Thach's husband, Rinh Thach, 37, who suffered severe lung damage, survived following a lengthy stay at Bridgeport Hospital. The cause of the fire remains under investigation.

"If we can get smoke alarms in each of the city's 23,000 dwellings, we can significantly decrease property damage, injuries and deaths from fires," Pereira said. "Other programs give the alarms away, and the people may not put them up. We install them to make sure they are used."

Pereira said he began working for Safe Homes installing smoke alarms in 1994, but the campaign to put them in every city home went into overdrive when the city received a grant last year to provide the free alarms.

He said he has been involved with billboards, placing fliers on cars, special mailings, church announcements and notices in variety stores to invite residents to have the free alarms installed in their homes.

The smoke alarms from Safe Homes feature lithium batteries with a 10-year life, making them more reliable than older types with nine-volt batteries that might last a year. The new alarms also have a button to allow a resident to silence them for about 15 minutes if a smoke can be cleared and firefighters are not needed.

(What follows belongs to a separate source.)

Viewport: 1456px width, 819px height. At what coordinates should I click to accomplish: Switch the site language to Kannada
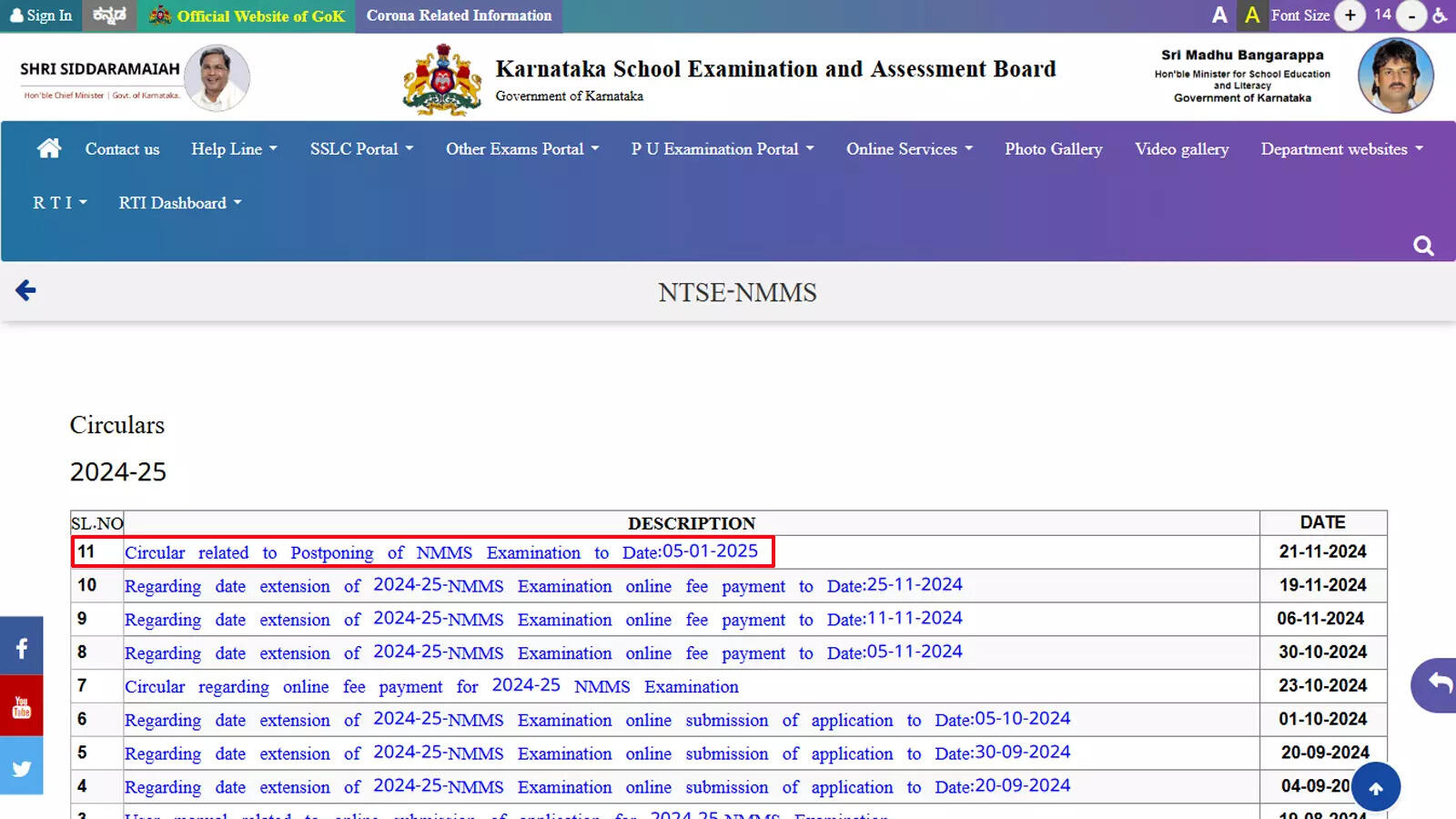(108, 15)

Dianne Auger, executive director of the American Red Cross of Southeastern Fairfield County, has developed an educational component on fire prevention and safety for city students in grades kindergarten through five to assist the smoke alarm campaign.

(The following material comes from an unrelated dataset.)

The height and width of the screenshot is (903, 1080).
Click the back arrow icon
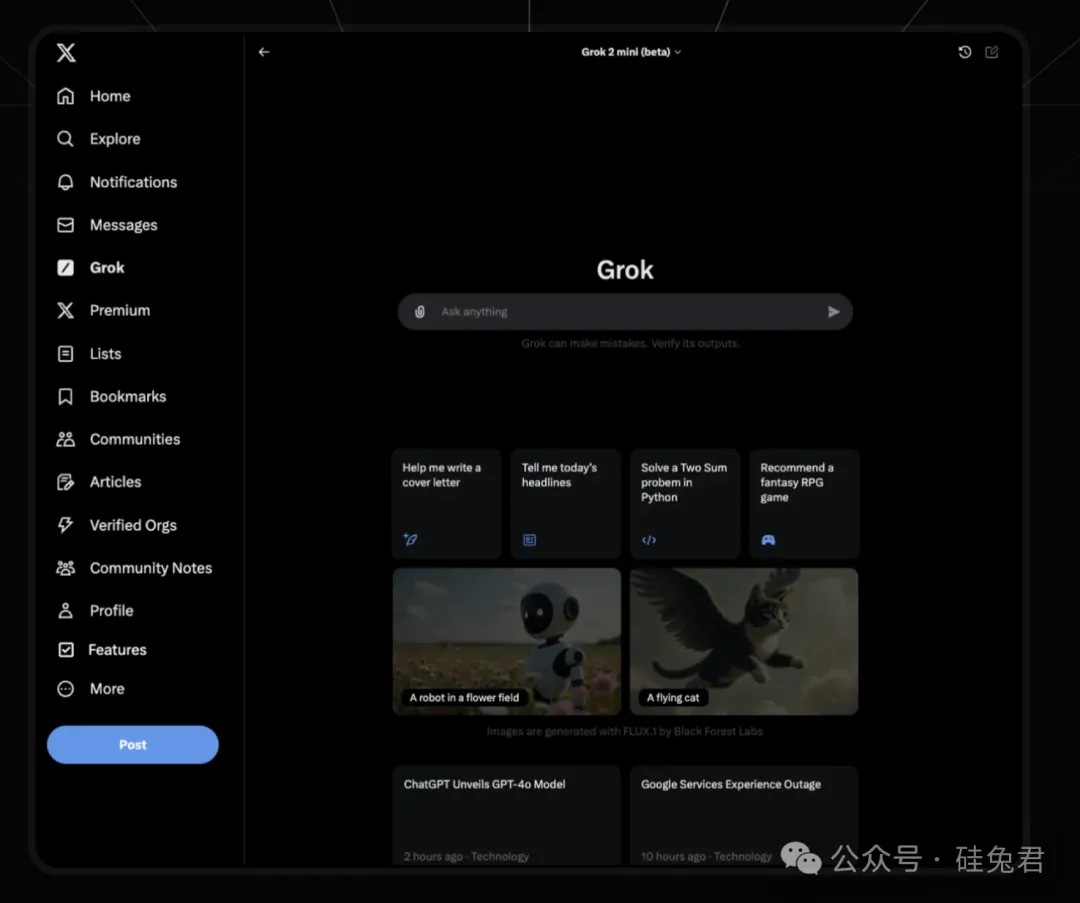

Teachers will have special "Masters of Disaster" lesson plans prepared by the Red Cross to use with their regular curriculum in coming months, Auger said.

The lessons will stress recognizing fire hazards, the need for an escape plan, and the value of having smoke alarms.

Brian Rooney, provisional fire chief, said the four Thach family members who died were among eight city residents whose lives were claimed by fire in the first half of 2005, including one on State Street and three on Colorado Avenue.

None of these people had the benefit of smoke alarms to tell them to leave their homes when fire broke out, Rooney said.

Even before these fatal fires, he said he was involved in 2004 on behalf of the Fire Department in applying for a federal grant to provide smoke alarms.

A $135,000 grant the Fire Department received from the Federal Emergency Management Administration last May included money for purchase of 4,000 smoke alarms for Safe Homes to install, Rooney said. Money left from another grant was allocated for an additional 1,800 alarms, he added.

Anticipating the need for additional alarms, Rooney said the city has applied to the National Center for Injury Prevention and Control for another $135,000 grant that would provide 5,500 more.

The new grant, he explained, would also cover administrative costs, as does the current one.

The chief said people should not believe they can wake up when a fire starts without help from a smoke alarm, because smoke will only lull them into a deeper sleep. If they do awaken, they may be overcome by smoke and collapse, he added.

While the city is haunted by reports of residents who died in fires because they lacked smoke alarms, there have been many other instances in which the alarms saved lives.

Smoke alarms were credited with helping 10 people escape without injury Jan. 4 from an early morning fire in a two-family home on Brewster Street.

After their alarm sounded, five residents fled unharmed from their apartment on Fairfield Avenue Dec. 4.